## INSTRUÇÃO DADA
Passe para o inglês esta frase do trecho sobre energia nuclear: "Os EUA ocupam a primeira posição do ranking com 96 unidades, com França, China e Rússia em seguida com 56, 55 e 37 cada, respectivamente."

## TRECHO

--------------------------------------------------

Atualmente existem 437 reatores nucleares em funcionamento no mundo, que representam 14% de toda a energia gerada no mundo, de acordo com a World Nuclear Association (WNA). Os EUA ocupam a primeira posição do ranking com 96 unidades, com França, China e Rússia em seguida com 56, 55 e 37 cada, respectivamente. O país asiático tem planos inclusive de se tornar uma potência nuclear, e até 2035 ter o dobro da capacidade atual dos EUA. 

No caso do Brasil, a geração nuclear responde por apenas 2% da matriz energética, produzidos nas usinas Angra I e Angra II. Ambas fazem parte da Central Nuclear Almirante Álvaro Alberto, ao lado da Angra III, ainda em obras, e o complexo começou a ser construído durante a ditadura militar no país.  

Aquilino Senra Martinez, doutor em Ciências da Engenharia Nuclear pela Universidade Federal do Rio de Janeiro (UFRJ) e ex-membro do Conselho Nacional de Ciência e Tecnologia da Presidência da República explica as nuances da modalidade: “O seu uso para geração de eletricidade depende do contexto de cada país. Em lugares com alta demanda e poucos recursos renováveis, a sua expansão pode ser estratégica. No cenário das mudanças climáticas, ela não pode ser descartada, mas também não deve ser tratada como solução única".

--------------------------------------------------

## MATERIAL FORNECIDO
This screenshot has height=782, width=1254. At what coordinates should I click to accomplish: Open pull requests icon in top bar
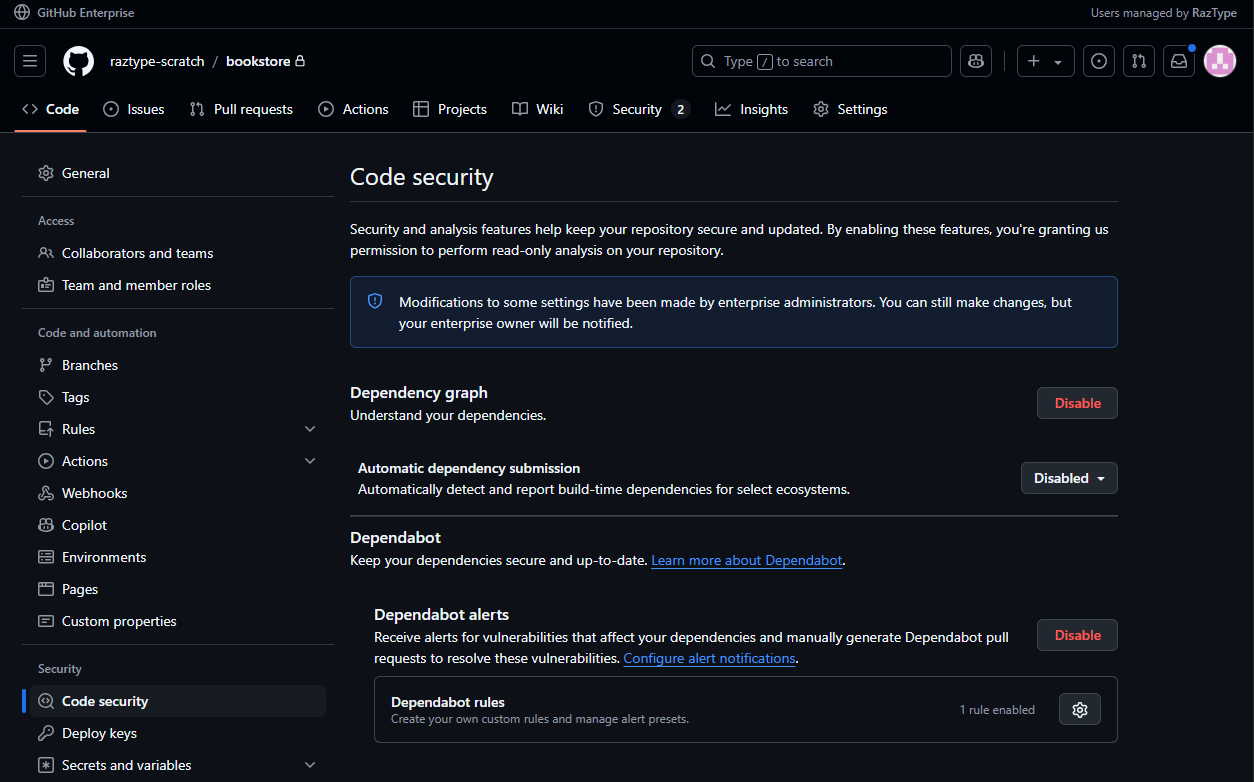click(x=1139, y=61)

--------------------------------------------------

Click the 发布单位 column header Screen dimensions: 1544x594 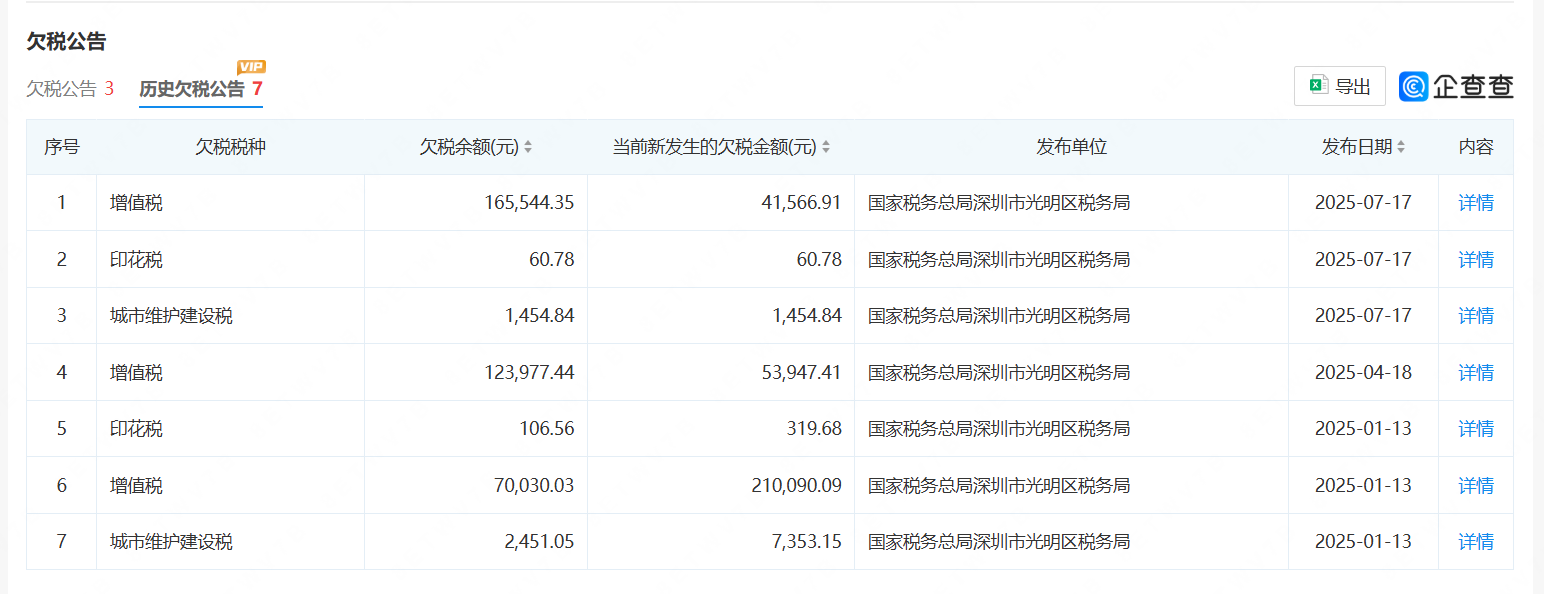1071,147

--------------------------------------------------

## RESPOSTA AO EXERCÍCIO
The US holds first place in the ranking with 96 units, followed by France, China and Russia with 56, 55 and 37 each, respectively.